(Work instructions):
Your job is to restate each entry word for word.
(Source material begins)
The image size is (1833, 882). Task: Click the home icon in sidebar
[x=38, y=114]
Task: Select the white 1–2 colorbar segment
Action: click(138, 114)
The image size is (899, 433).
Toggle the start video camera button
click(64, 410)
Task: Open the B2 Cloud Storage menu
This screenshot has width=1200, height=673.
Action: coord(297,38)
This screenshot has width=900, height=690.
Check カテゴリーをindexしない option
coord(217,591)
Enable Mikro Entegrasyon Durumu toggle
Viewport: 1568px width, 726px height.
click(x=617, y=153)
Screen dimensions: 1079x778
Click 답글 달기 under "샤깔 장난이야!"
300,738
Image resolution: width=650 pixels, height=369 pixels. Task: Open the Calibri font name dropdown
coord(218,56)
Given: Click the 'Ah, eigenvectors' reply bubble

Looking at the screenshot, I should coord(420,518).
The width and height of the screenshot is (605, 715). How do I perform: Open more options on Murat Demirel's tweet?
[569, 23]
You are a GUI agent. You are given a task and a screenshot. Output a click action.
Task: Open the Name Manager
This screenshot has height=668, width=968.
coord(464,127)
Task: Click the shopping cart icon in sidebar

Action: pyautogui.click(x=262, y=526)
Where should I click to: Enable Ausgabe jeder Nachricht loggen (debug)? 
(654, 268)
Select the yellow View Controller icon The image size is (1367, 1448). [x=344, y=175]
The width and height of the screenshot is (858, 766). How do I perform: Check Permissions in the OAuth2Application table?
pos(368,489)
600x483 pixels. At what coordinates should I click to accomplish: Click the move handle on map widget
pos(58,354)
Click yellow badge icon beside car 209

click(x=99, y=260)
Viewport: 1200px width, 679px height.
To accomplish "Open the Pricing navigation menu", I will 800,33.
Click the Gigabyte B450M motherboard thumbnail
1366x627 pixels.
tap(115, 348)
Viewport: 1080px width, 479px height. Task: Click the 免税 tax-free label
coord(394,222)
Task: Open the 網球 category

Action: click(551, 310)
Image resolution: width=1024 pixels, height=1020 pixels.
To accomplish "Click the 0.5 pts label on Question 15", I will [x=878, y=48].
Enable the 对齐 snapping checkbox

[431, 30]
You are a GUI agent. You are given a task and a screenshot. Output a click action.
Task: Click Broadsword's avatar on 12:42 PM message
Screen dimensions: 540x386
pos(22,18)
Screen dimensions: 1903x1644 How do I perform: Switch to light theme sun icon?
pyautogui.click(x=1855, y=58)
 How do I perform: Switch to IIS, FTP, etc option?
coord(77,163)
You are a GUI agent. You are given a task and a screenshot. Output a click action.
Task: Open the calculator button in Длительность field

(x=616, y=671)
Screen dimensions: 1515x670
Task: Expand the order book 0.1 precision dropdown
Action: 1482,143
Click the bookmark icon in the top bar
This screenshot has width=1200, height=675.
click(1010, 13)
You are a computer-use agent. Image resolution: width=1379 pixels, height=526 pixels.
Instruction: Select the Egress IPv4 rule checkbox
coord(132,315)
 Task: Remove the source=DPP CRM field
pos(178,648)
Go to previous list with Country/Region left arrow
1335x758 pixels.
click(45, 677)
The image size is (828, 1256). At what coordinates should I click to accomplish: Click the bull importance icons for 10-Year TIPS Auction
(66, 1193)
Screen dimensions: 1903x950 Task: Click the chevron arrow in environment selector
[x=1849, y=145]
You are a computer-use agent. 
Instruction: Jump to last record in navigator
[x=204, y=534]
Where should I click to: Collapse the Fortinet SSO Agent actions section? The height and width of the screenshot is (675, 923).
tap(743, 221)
(Source material ends)
(Your response):
The image size is (1833, 882). Task: Click the home icon in sidebar
[x=38, y=114]
Task: Select the white 1–2 colorbar segment
Action: click(138, 114)
The image size is (899, 433).
Toggle the start video camera button
click(64, 410)
Task: Open the B2 Cloud Storage menu
This screenshot has width=1200, height=673.
Action: coord(297,38)
This screenshot has width=900, height=690.
Check カテゴリーをindexしない option
coord(217,591)
Enable Mikro Entegrasyon Durumu toggle
Viewport: 1568px width, 726px height.
click(x=617, y=153)
Screen dimensions: 1079x778
Click 답글 달기 under "샤깔 장난이야!"
300,738
Image resolution: width=650 pixels, height=369 pixels. Task: Open the Calibri font name dropdown
coord(218,56)
Given: Click the 'Ah, eigenvectors' reply bubble

Looking at the screenshot, I should coord(420,518).
The width and height of the screenshot is (605, 715). How do I perform: Open more options on Murat Demirel's tweet?
[569, 23]
You are a GUI agent. You are given a task and a screenshot. Output a click action.
Task: Open the Name Manager
This screenshot has height=668, width=968.
coord(464,127)
Task: Click the shopping cart icon in sidebar

Action: pyautogui.click(x=262, y=526)
Where should I click to: Enable Ausgabe jeder Nachricht loggen (debug)? 
(654, 268)
Select the yellow View Controller icon The image size is (1367, 1448). [x=344, y=175]
The width and height of the screenshot is (858, 766). How do I perform: Check Permissions in the OAuth2Application table?
pos(368,489)
600x483 pixels. At what coordinates should I click to accomplish: Click the move handle on map widget
pos(58,354)
Click yellow badge icon beside car 209

click(x=99, y=260)
Viewport: 1200px width, 679px height.
To accomplish "Open the Pricing navigation menu", I will 800,33.
Click the Gigabyte B450M motherboard thumbnail
1366x627 pixels.
tap(115, 348)
Viewport: 1080px width, 479px height. Task: Click the 免税 tax-free label
coord(394,222)
Task: Open the 網球 category

Action: click(551, 310)
Image resolution: width=1024 pixels, height=1020 pixels.
To accomplish "Click the 0.5 pts label on Question 15", I will [x=878, y=48].
Enable the 对齐 snapping checkbox

[431, 30]
You are a GUI agent. You are given a task and a screenshot. Output a click action.
Task: Click Broadsword's avatar on 12:42 PM message
Screen dimensions: 540x386
pos(22,18)
Screen dimensions: 1903x1644 How do I perform: Switch to light theme sun icon?
pyautogui.click(x=1855, y=58)
 How do I perform: Switch to IIS, FTP, etc option?
coord(77,163)
You are a GUI agent. You are given a task and a screenshot. Output a click action.
Task: Open the calculator button in Длительность field

(x=616, y=671)
Screen dimensions: 1515x670
Task: Expand the order book 0.1 precision dropdown
Action: 1482,143
Click the bookmark icon in the top bar
This screenshot has width=1200, height=675.
click(1010, 13)
You are a computer-use agent. Image resolution: width=1379 pixels, height=526 pixels.
Instruction: Select the Egress IPv4 rule checkbox
coord(132,315)
 Task: Remove the source=DPP CRM field
pos(178,648)
Go to previous list with Country/Region left arrow
1335x758 pixels.
click(45, 677)
The image size is (828, 1256). At what coordinates should I click to accomplish: Click the bull importance icons for 10-Year TIPS Auction
(66, 1193)
Screen dimensions: 1903x950 Task: Click the chevron arrow in environment selector
[x=1849, y=145]
You are a computer-use agent. 
Instruction: Jump to last record in navigator
[x=204, y=534]
Where should I click to: Collapse the Fortinet SSO Agent actions section? The height and width of the screenshot is (675, 923).
tap(743, 221)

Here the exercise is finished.